> _Dataset records_

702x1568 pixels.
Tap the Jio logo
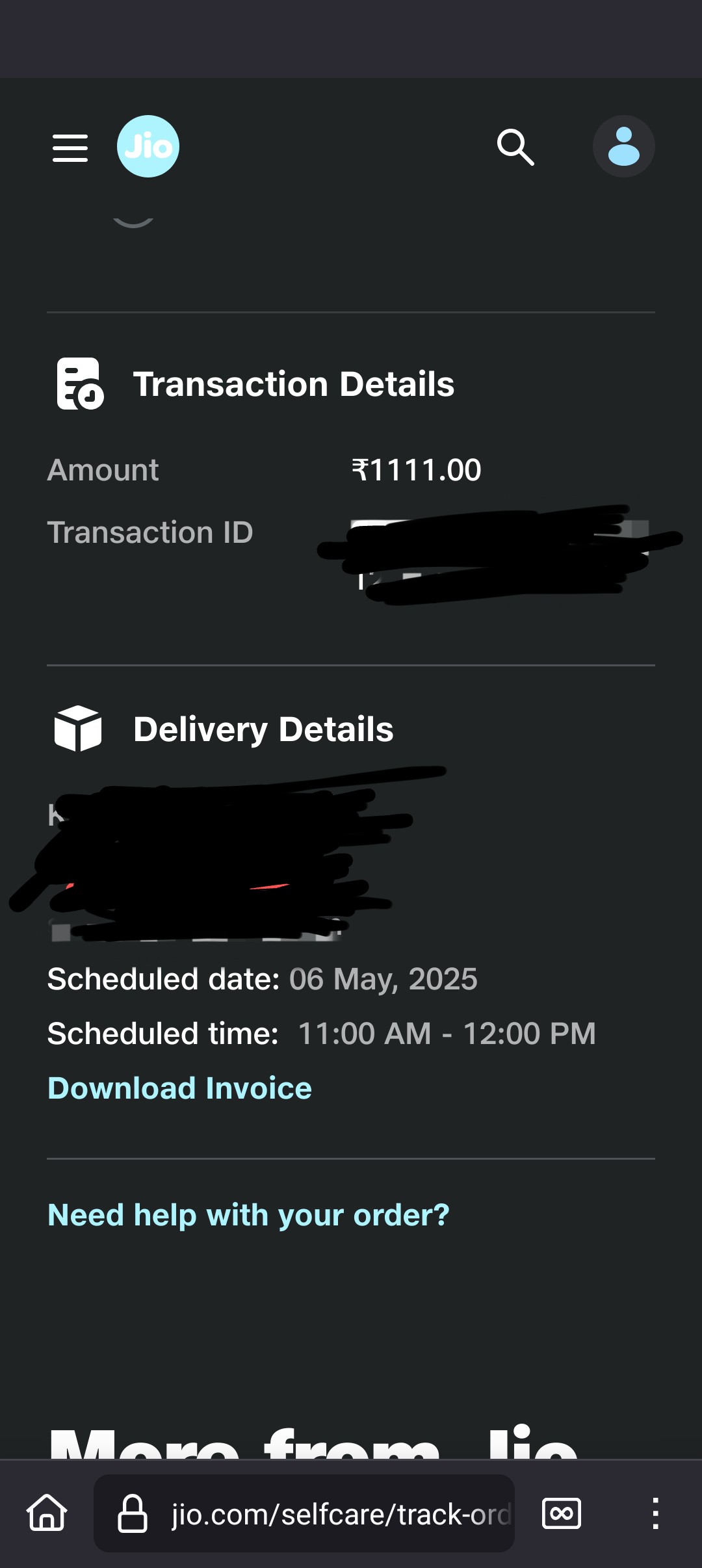click(148, 146)
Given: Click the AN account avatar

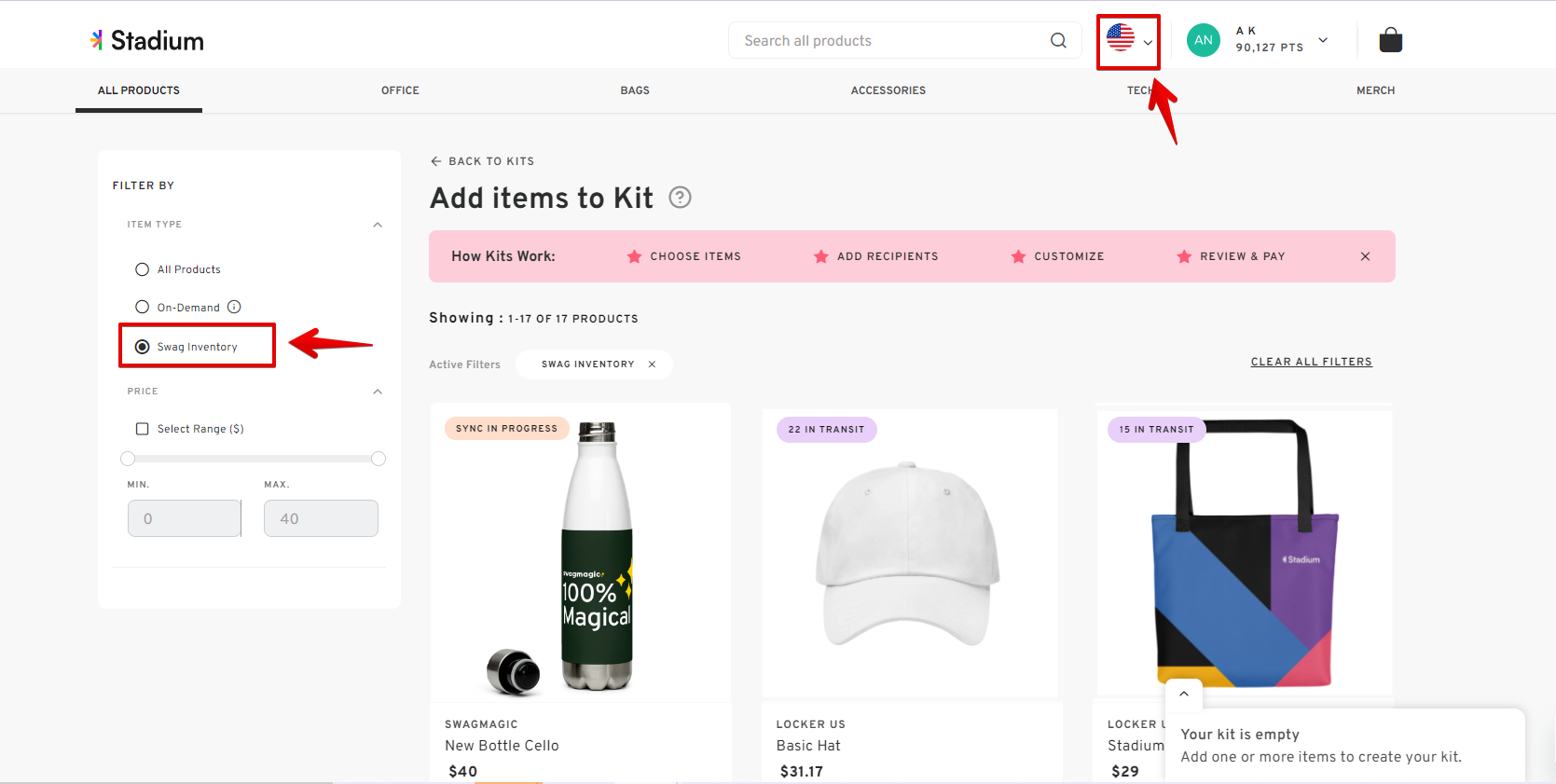Looking at the screenshot, I should [x=1203, y=40].
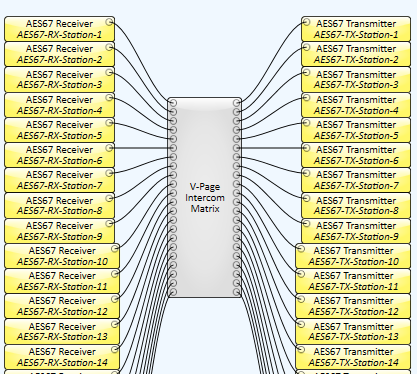Click topmost input pin of V-Page Intercom Matrix

click(x=173, y=103)
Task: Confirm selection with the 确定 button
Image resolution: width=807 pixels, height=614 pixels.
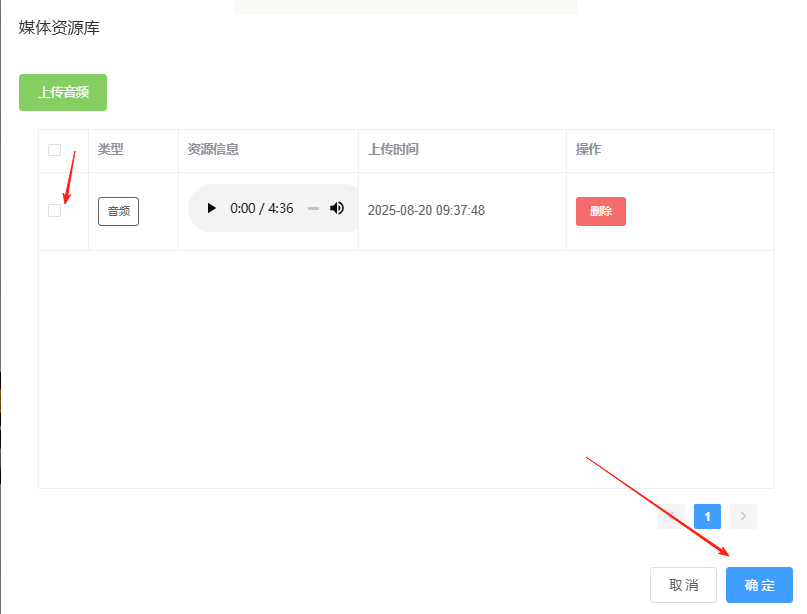Action: (x=759, y=585)
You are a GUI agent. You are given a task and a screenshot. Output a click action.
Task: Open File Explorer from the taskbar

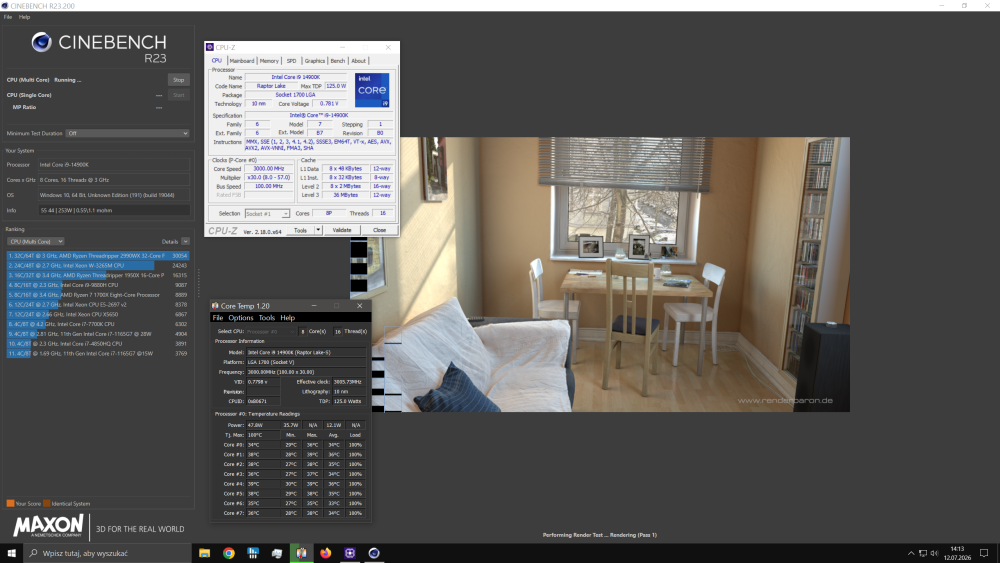pyautogui.click(x=204, y=553)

> _Work task_
Give every line of the records above again, exactly, and omit the pictures.

> _Reply to the task_
702x1568 pixels.
Tap the Jio logo
click(148, 146)
Given: Click the AN account avatar

Looking at the screenshot, I should [x=1203, y=40].
Click topmost input pin of V-Page Intercom Matrix

click(x=173, y=103)
Task: Confirm selection with the 确定 button
Image resolution: width=807 pixels, height=614 pixels.
Action: (x=759, y=585)
You are a GUI agent. You are given a task and a screenshot. Output a click action.
Task: Open File Explorer from the taskbar

pyautogui.click(x=204, y=553)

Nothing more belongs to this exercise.